Supporting graphics cards, or retargetable graphics (RTG) is becoming increasingly more important for accelerated Amigas (i.e. 68060 and faster). The Warp 1260 & Warp 560 both feature RTG, and so does every Vampire, many pre-configured emulators, some big-box Amigas, and just about every PPC (and AMD64) based Amiga-like machine in existence. While typical games and low-end demos will continue to make use of the Amiga’s original chipset (OCS that is, for the record), or one of its later ECS and AGA versions, newer “high-end” AGA code should finally be written with RTG-support in mind. I know that some demo-groups like Elude or Dekandence have been doing it for years now. But many groups, including my own group Haujobb, did not do it so far, and I think that should change in light of the new hardware hitting the shelves. And while we are at it, maybe we should also finally switch to supporting retargetable audio (RTA) through the AHI audio system, maybe in addition to directly supporting the Amiga’s classic Paula and the Vampire’s Pamela audio circuitry. Also, the 16:9 aspect ratio is finally becoming the norm for RTG graphics on Amiga which is a Good Thing (TM).

RTG everwhere gallery:

Dealing with Extra Powers

It is probably quite well known to the reader that the team behind the Vampires is creating their own rendition of a 68k-based machine using their own 68080 CPU as an FPGA-based solution. It features better speed and functional improvements (RTG, and additions to the chipset like 16 bit audio “Pamela”, or Super AGA, short: SAGA) that seem to be quite welcome by the general Amiga public, testified not least to the team just winning the Amiga 34 Community award! But these Vampires also come with some darker sides, i.e. points that are worthy of discussion.
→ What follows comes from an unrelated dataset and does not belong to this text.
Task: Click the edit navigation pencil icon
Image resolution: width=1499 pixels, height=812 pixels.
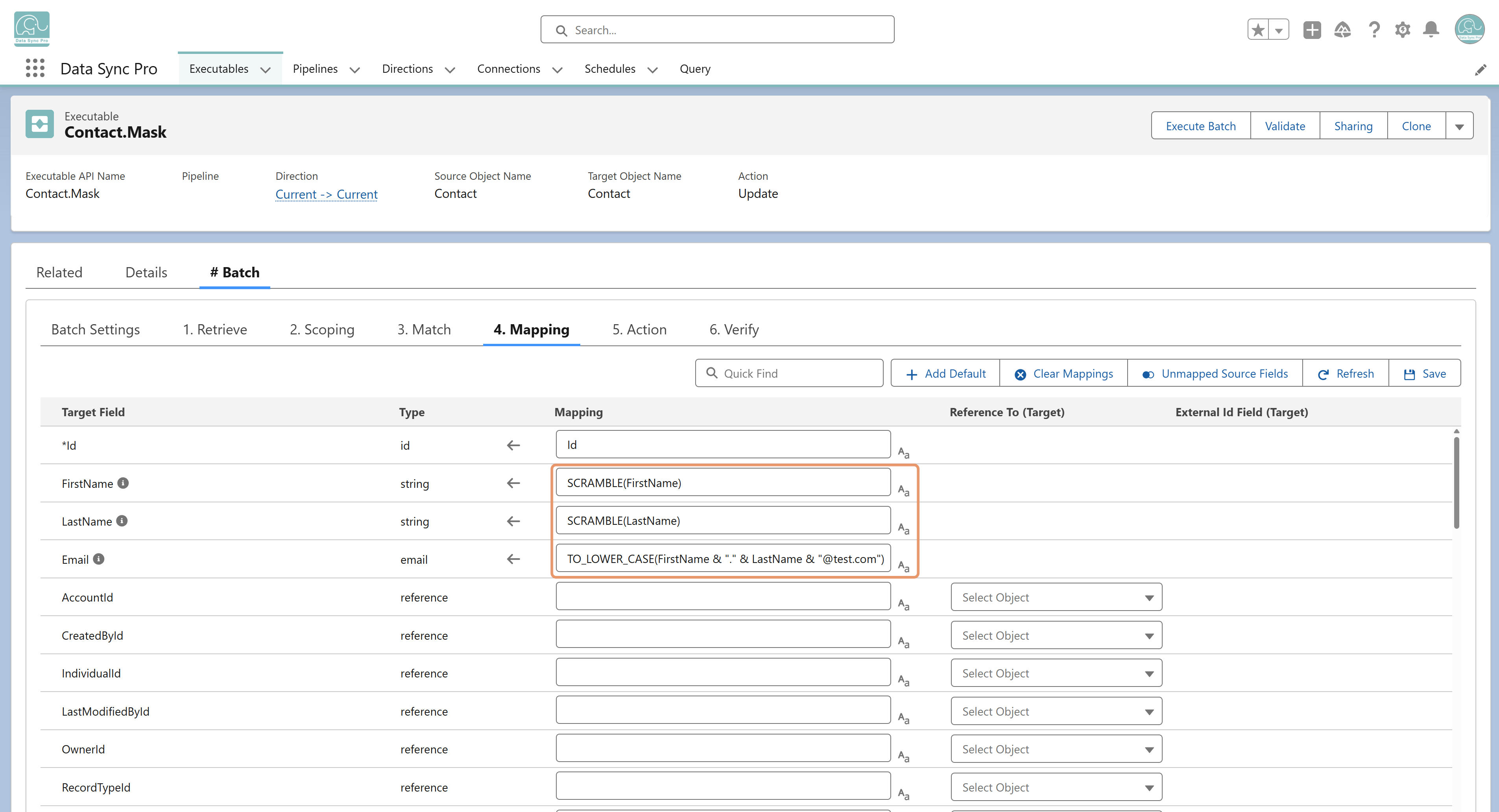Action: point(1481,70)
First, there are some compatibility-issues by design. Vampires currently do not work with the latest OS 3.1.4 without modifying the ROM. According to the OS 3.1.4 release notes: “since the Vampire currently does not support Autoconfig or other established means of integrating 3rd-party kickstart modules into the OS, the ROM has to be slightly patched and modified, using tools provided by ApolloTeam“. Also, like any accelerator before them, it is fighting with games and demo-compatibility (from the official V4 launch notes: “OCS/AGA: Many games- and demo I work perfectly, but not 100%“ – sic). I know the team is working hard to minimise these issues. But the situation and discussions about it in various threads on different forums also remind me somehow of the introduction of Kickstart 2.0. You can read up on the story of “AmigaOS 2.0 Incompatibility” in (Bagnall, 2019: p. 276). The lesson learned back then was that you should not break compatibility, and even if it is not your fault that you should take resposibility rather than blaming software makers. And I think this is even more true nowadays, as hardware and software are not made by the same company anymore, as they were in the Commodore days.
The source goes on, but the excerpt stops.